Some of those without access to electricity cannot get connected due to cost and mismanagement, while many are in rural areas, according to a paper led by the Overseas Development Institute (ODI), Cafod and Christian Aid.

Renewables would be the quickest and cheapest way to reaching more than two-thirds of those without access to power, it says.

Sharp declines in the price of solar - by more than 80% since 2009 - and 60% falls in the cost of wind power make scaled-up decentralised renewables a more attractive option.

Coal is also a key cause of air pollution which leads to the premature deaths of hundreds of thousands of people a year in countries such as China and India.

Meanwhile, renewables provide more promising job opportunities to help lift people out of poverty, already employing more people worldwide than coal, the paper by 12 organisations argues.

Ilmi Granoff, co-author of the paper and research associate with the climate and energy programme at the ODI, said: "There's no question that rich economies must rapidly replace coal with low-carbon energy to avoid a climate crisis.

"But now the coal industry continues to spread false claims that coal is critical to fighting extreme poverty and improving energy access in poorer countries.

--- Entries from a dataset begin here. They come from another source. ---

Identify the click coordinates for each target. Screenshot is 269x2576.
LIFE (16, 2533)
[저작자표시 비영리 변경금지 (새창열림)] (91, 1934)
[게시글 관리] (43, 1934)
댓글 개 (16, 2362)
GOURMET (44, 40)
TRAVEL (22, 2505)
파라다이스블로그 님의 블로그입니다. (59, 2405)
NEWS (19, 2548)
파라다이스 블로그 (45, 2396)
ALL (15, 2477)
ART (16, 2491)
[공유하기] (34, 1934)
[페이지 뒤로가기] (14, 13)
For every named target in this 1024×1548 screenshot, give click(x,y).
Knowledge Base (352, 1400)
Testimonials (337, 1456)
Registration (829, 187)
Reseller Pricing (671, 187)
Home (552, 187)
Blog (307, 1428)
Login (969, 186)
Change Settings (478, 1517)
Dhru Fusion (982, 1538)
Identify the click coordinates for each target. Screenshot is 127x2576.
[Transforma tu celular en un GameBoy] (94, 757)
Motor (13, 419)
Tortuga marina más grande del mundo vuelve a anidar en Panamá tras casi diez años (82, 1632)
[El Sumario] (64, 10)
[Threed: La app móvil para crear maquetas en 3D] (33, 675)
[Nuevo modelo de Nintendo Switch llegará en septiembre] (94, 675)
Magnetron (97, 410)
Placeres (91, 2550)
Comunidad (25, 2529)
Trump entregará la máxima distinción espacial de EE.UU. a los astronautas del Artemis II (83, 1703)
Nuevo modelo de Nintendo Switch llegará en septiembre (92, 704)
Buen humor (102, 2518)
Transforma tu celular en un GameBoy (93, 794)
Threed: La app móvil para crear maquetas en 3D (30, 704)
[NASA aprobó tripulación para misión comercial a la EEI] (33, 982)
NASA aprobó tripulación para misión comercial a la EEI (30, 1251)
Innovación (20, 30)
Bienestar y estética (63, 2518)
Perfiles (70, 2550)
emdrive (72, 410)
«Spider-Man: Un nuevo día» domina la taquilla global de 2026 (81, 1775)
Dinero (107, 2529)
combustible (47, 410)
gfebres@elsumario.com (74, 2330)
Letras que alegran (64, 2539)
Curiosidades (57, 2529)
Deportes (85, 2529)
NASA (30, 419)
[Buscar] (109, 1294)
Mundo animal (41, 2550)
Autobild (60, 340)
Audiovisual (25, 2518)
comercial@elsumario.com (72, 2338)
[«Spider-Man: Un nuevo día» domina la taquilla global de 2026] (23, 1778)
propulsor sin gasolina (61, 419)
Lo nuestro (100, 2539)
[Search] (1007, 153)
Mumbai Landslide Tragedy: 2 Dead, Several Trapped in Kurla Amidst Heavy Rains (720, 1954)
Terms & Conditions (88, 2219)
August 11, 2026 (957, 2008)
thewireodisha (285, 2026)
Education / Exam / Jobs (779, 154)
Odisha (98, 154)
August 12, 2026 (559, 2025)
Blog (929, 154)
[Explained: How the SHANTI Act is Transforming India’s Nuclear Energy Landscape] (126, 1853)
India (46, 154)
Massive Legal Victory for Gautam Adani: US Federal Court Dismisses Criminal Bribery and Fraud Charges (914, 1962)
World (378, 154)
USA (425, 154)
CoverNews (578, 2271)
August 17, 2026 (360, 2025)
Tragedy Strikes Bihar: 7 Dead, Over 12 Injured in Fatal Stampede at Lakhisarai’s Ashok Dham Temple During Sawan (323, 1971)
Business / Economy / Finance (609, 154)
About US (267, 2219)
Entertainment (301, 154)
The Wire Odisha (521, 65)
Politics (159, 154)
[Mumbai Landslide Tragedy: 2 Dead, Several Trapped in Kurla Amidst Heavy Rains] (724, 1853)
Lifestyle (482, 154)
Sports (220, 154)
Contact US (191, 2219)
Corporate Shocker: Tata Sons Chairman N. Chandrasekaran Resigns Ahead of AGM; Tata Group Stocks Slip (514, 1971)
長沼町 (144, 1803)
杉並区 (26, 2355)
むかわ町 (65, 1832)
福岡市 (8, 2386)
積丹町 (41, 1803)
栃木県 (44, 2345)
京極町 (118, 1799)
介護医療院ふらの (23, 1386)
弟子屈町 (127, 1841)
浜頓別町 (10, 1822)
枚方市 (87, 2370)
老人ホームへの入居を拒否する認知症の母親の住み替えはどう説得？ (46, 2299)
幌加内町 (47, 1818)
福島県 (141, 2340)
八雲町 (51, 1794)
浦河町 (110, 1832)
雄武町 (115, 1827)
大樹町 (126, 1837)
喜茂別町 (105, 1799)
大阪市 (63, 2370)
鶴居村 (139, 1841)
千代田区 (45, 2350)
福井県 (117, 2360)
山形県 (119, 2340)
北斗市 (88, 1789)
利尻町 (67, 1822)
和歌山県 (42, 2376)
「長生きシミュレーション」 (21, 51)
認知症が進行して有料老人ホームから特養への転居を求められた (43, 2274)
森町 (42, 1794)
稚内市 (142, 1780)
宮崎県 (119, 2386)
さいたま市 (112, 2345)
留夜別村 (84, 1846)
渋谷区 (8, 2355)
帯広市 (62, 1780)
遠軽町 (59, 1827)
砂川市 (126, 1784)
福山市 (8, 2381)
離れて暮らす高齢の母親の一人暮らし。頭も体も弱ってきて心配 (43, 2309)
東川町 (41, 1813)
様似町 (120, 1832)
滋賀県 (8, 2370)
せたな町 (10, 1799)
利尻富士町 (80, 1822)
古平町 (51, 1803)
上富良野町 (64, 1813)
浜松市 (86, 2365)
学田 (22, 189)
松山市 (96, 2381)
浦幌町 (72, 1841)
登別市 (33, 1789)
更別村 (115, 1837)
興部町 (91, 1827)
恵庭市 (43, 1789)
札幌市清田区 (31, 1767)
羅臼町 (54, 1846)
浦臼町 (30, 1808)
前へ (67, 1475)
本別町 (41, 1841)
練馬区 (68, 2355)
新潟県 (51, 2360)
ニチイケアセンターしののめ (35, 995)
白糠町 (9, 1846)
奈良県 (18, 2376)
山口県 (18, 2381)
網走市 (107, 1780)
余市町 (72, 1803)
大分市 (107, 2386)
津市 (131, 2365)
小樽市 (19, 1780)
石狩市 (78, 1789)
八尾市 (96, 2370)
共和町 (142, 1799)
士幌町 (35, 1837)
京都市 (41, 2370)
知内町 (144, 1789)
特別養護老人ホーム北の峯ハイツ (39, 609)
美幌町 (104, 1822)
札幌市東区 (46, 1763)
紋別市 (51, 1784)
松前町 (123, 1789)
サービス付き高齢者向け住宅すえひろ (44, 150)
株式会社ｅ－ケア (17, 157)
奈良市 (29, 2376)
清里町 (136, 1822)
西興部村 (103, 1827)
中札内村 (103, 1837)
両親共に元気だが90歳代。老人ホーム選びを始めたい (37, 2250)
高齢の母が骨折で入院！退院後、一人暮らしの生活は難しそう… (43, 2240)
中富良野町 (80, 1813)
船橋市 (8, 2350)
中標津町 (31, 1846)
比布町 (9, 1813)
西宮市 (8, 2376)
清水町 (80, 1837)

"This paper, from organisations on the front line of the fight against poverty, shows that coal undermines both climate and development goals, while clean energy supports them."

Co-author Dr Sarah Wykes, lead analyst on climate and energy at Cafod, said: "The evidence is clear, ensuring everybody in the world has energy by 2030 requires a switch to investment in off-grid solutions, like solar home systems, and mini-grids, as most people without modern electricity live in remote areas.

"This clean, affordable, safe and reliable energy is critical for lifting people out of poverty - including women suffering daily the impacts of cooking with polluting fuels - and for powering businesses, growth and employment."

The paper calls for governments to stop supporting coal expansion, including through development finance, prioritise access to affordable, reliable, sustainable and modern energy and stop fossil fuel subsidies.